On Oct. 5, as the sun was just rising in a leafy suburb of Tripoli, the U.S. Army's Delta Force pulled off a daring dawn snatch of alleged al-Qaeda operative Nazih Abdul-Hamed al-Ruqai (more commonly known as Anas al-Liby) without firing a shot. "Hooahs!" of approval echoed through Delta headquarters at Fort Bragg, N.C., and in the Army corridors at the Pentagon.
The al-Liby grab was a reminder that the Army, after generations of preparing to fight complicated land wars, is more likely to face enemies that are terrorists, insurgents and other small-bore bad guys than large standing armies. That's going to require bulking up its special-operations forces, shrinking the standing army it has maintained since World War II and reexamining its faith in all kinds of sacred cows.
As Washington winds down two long and expensive wars (one, in Afghanistan, now entering its 13th year), unpleasant choices are the order of the day at the Pentagon, where the 10% cut required by sequestration is already inflicting budgetary pain.

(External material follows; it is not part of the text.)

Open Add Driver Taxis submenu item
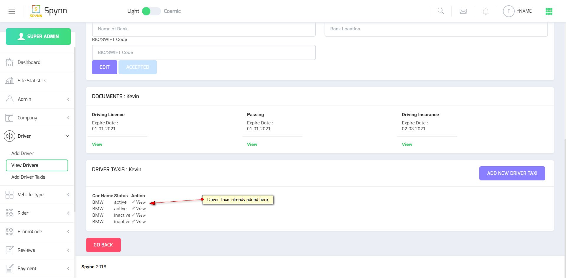 coord(28,177)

But nowhere is the challenge as desperate or the bureaucracy so resistant to change as it is in the Army. It has 534,000 active-duty troops today and is trying to hang on to 490,000 by 2015. But deeper cuts look likely, and many experts believe the service could shrink to 390,000 by 2023. The Army's core mission is anyone's guess in an era of pilotless drones and spooky commandos. But its generals are slow to face the new reality.